Emily Jane Atack (born 18 December 1989) is an English actress, comedian, and television personality. She is best known for playing Charlotte Hinchcliffe on the E4 comedy series The Inbetweeners (2008–2010), and for her roles in Keith Lemon shows, such as Lemon La Vida Loca, The Keith Lemon Sketch Show, and The Keith & Paddy Picture Show.

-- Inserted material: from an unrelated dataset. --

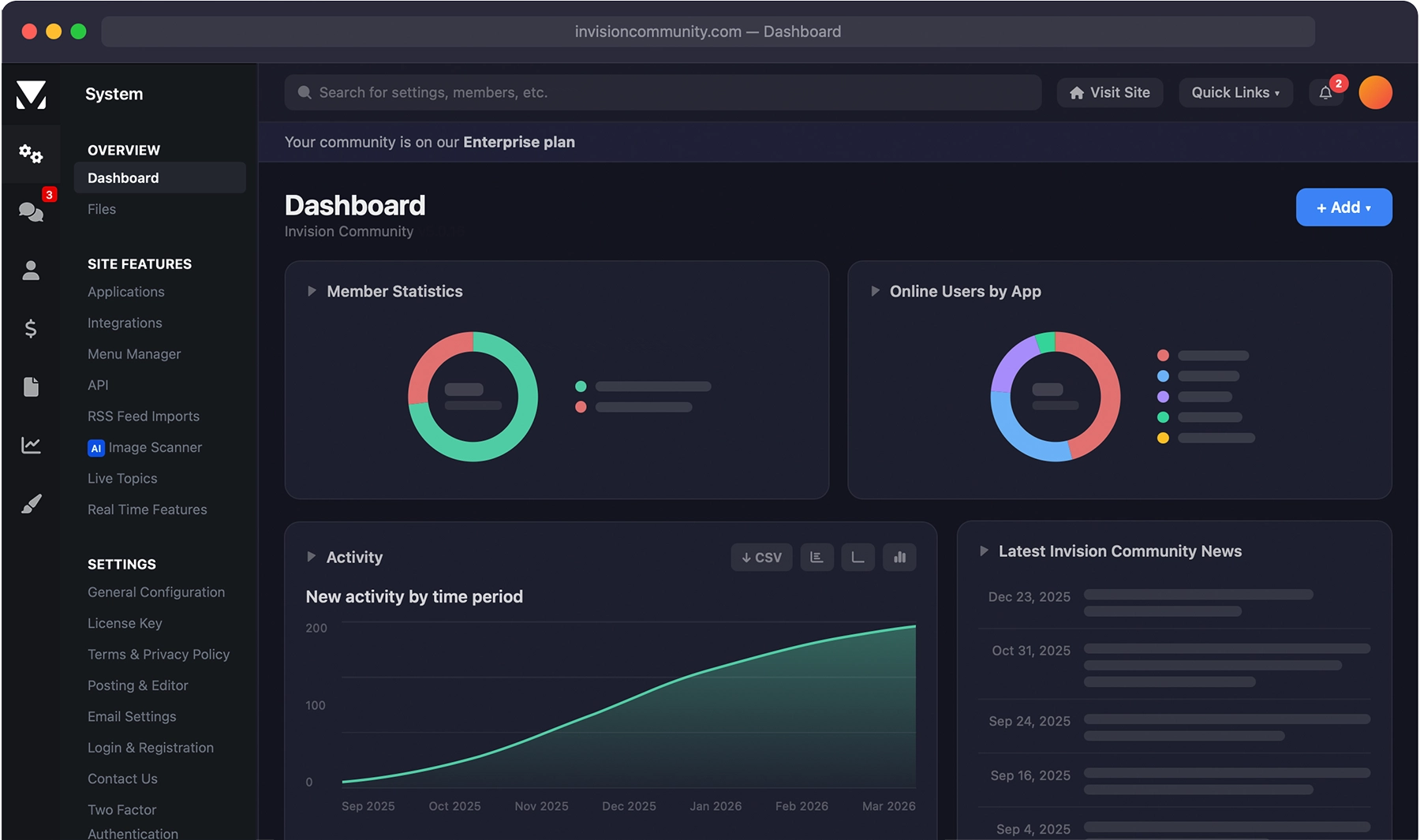This screenshot has width=1420, height=840.
Task: Open the Statistics line chart icon
Action: [x=31, y=445]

Atack appeared on the fifth series of Dancing on Ice in 2010. She was runner-up on the eighteenth series of I'm a Celebrity...Get Me Out of Here! in 2018, and went on to co-present the final series of its spin off show I'm a Celebrity: Extra Camp in 2019. Since 2020, she has starred in her own comedy series The Emily Atack Show.

Early life
Emily Jane Atack was born in Luton on 18 December 1989, the daughter of actress Kate Robbins and musician Keith Atack (formerly of pop band Child). On her father's side of the family, her uncle was actor Simon Shelton. On her mother's side, she is the first cousin twice removed of musician Paul McCartney and the niece of comedian Ted Robbins and actress Amy Robbins.

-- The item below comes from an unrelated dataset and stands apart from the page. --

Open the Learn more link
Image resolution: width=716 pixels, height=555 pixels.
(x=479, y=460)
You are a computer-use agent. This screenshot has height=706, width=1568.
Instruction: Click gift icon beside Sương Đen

At the age of 16, she left school and moved to London, along with her sister Martha, and still lives there as of 2022.

Career

Acting career
Aside from The Inbetweeners (E4), Atack has appeared in films such as the remake of Dad's Army opposite Catherine Zeta-Jones and Bill Nighy. She appeared alongside Harvey Keitel and Gabriel Byrne in the British film Lies We Tell, and has performed in television programmes such as Rock and Chips (BBC), Little Crackers (Sky1), The Keith Lemon Sketch Show (ITV2) and Tracey Ullman's Show (BBC).

Other ventures
Atack was a contestant on Dancing on Ice in 2010. She was partnered with professional ice skater Fred Palascak; they were voted off in the eighth week. In 2011, Atack presented a stylised public service announcement titled Ready, Steady, Drink, highlighting the dangers of drinking alcohol.

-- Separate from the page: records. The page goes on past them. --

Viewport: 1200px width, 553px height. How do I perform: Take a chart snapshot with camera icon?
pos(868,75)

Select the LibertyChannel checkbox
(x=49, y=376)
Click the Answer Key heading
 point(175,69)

On 12 November 2018, Atack was confirmed to be participating in that year's series of I'm a Celebrity...Get Me Out of Here! She eventually finished in second place behind Harry Redknapp. She released her first book, Are We There Yet?: To indignity ... and beyond!, on 31 October 2019. In November 2019 she began co-hosting I'm a Celebrity: Extra Camp alongside Joel Dommett and Adam Thomas.

In 2020, Atack starred in a new series called The Emily Atack Show, featuring a mixture of stand-up comedy, impressions, and stories about her life experiences including dating, relationships and the pressures of social media and fame. She was a team captain on panel show Celebrity Juice from 2020 until its cancellation in 2022.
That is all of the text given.